All You Need to Know About Your Money (I)

Posted on in Career and Finance, Lifestyle

We all know the pillars that accompany money talk when we ask about how to grow our money – spend less and save more, or start saving if you haven’t, find an alternative source of income and invest. So why are we still broke? Why are we still living from hand to mouth month after month? Why are we grappling with poverty? This is an interesting question for me seeing as our parents’ generation worked their lives off, and while some have something to show for it, most do not. So what is missing – what is this thing that our parents did, that we are also doing that is preventing us from progressing towards financial independence and gain?

I do not claim to have the answer, but from my assessment – the missing ingredient is financial literacy and self-discipline. This does not mean that the sacrifices our parents made or we are making to sustain life were bad financial decisions, but some of them could have been handled better.
Take for instance, say you have been working for 2 or 3 years now since you graduated, how much do you have in your savings that could sustain you for a couple of months if day you lost your job? Do you have an emergency fund? Do you have an insurance cover? Have you started considering a side hustle? Do you debts that you need to clear off, say HELB, and how are you clearing it away? What is your target of being HELB – loan free? Or do you have other debts that could have been avoided – say you borrowed money because you did not want your friends to know that you are broke so that you can attend yet another restaurant opening or baby shower or trip out of town? If the answers to these questions are tending toward the negative, it is time for you to buckle up your financial seat belt and start safe driving, because where you are headed is toward financial ruin and you need to remedy that.
As with all ailments, financial ill health starts small. And the sooner it is diagnosed, the sooner and the faster it can be healed. Having bad finances is like growing a tumor, the earlier it is taken out, the earlier you can heal, and your wallet can start smiling again.
So what are the basics before we plunge into the pillars of save more, spend less, and invest?
Personally I feel that the points below are well suited to lay a foundation for better financial independence/ gain. 
First. Know Your Money
Take a sheet of paper and write down your debts, your income earners and an estimate (more on this later) of how much you spend each month. See of you are living below or above your means. If below, you are in the green. If above, you are in the red and that is something that needs to be remedied.
The importance of this step is that we often make money calculations in our head and just assume that all things will eventually fall into place, but that is not the case. An incidence that made this point clear occurred last year. I was at home, and my mother asked me to help her create an expenditure account for a family function that has occurred as she was the treasurer. She had Mpesa messages of how the money came in and went out, and so we made the expenditure sheet. In the end, there was an over-spend of 7k, and it was from her pocket. The most interesting this is that she had initially been aware that she had probably put in some extra amount from her pocket, but had not been aware that it was that much. 7k is not little money (unless you are Chris Kirubi, and am sure he is careful about his money). Since that day, I decided that I will be writing down my expenses weekly so that I can know where what goes. Sometimes, I fail in discipline and do not this, and so I am not aware when I overspend. I have to say, keeping up those weekly expenses helped me open my eyes to see where my back hole of spending is. So it is very important to make this step.
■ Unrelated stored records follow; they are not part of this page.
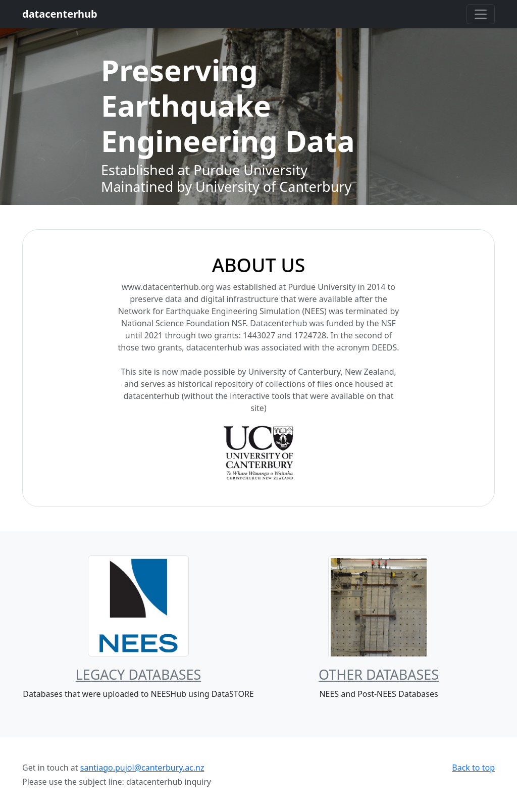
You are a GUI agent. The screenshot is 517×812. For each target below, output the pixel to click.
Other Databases (379, 674)
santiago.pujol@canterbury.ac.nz (142, 768)
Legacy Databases (138, 674)
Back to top (473, 768)
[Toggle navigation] (481, 14)
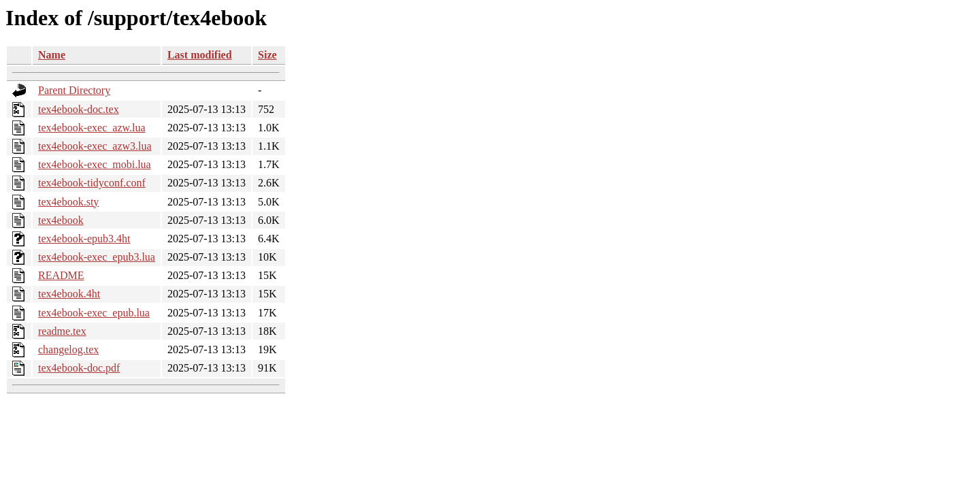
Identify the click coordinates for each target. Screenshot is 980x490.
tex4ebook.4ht (69, 293)
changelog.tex (68, 349)
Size (267, 54)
Second. Make a Budget, and Keep Track of It
The first step is important, but not just by itself. Use it as a springboard from which you make a budget on how you will be spending monthly. This will let you know how much is allocated for debt repayment, for savings, for expenditure, for buying that piece of furniture, clothing or pair of shoes or curtains that you want to acquire and how much for having a good time.
The importance of a budget is to be like a guideline on how to spend. For sure, sometimes emergencies come up etcetera. But you cannot have emergencies from month to month otherwise you will never grow. The guideline helps you to say no to yourself so that you can stick to your financial goals.
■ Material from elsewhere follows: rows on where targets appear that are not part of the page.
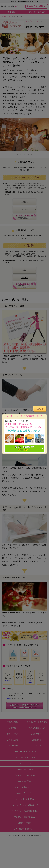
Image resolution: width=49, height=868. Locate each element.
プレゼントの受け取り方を (24, 448)
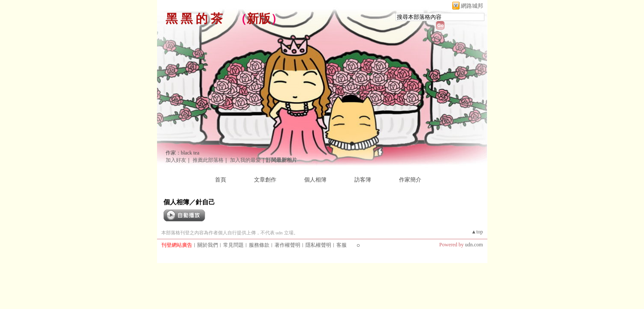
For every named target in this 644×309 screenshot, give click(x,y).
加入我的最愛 (245, 160)
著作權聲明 (287, 245)
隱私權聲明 (318, 245)
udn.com (474, 245)
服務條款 (259, 245)
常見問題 (233, 245)
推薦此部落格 (208, 160)
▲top (477, 232)
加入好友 (176, 160)
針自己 (205, 202)
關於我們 (208, 245)
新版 (259, 18)
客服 (342, 245)
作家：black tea (182, 153)
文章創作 (265, 179)
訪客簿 (363, 179)
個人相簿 (315, 179)
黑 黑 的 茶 (194, 18)
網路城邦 (472, 6)
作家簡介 (410, 179)
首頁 (221, 179)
Third. Have Financial Goals.
When we do not have goals, any dream we have of financial independence or how to spend our money is just that, a dream. A goal is usually specific, measurable, achievable, realistic and time specific. Instead of saying you want to save a lot more this year (a vague dream), say you want to save KES 100000 this year, and if you break it down to 12 months that will be KES 8334 a month (assuming you started in January) or 10000KES if you are to start next month or you want to reach the target in 10 months instead of 12.
Also, having a financial goal will help motivate you. Because you know this money will be for travelling, or for paying for your education net year or for your retirement plan. 
Fourth. Educate yourself.
There is a lot that schools teach us, but they barely teach us how to use the money we make and how to grow it. So it is up to you to teach yourself this. Read books that will enhance your financial literacy, read how the business giants/moguls have done it, read anything you can lay your hands on that has to do with financial literacy. Lifestyle magazine usually have a section towards the end that cover finances (I do not why it is almost at the back. The good thing about education is that it compounds over time, and the more you know, the better it is for you. Read, read, and read. If you cannot find the books, there is the internet that is an open source library, if you know where to look.
These are my top 4 basics on how to begin the journey to financial freedom, and the good thing is, is that I have directly benefited from doing them, and that’s why I am sharing. What other basics could you add to these that have helped you gain financial rein over your finances?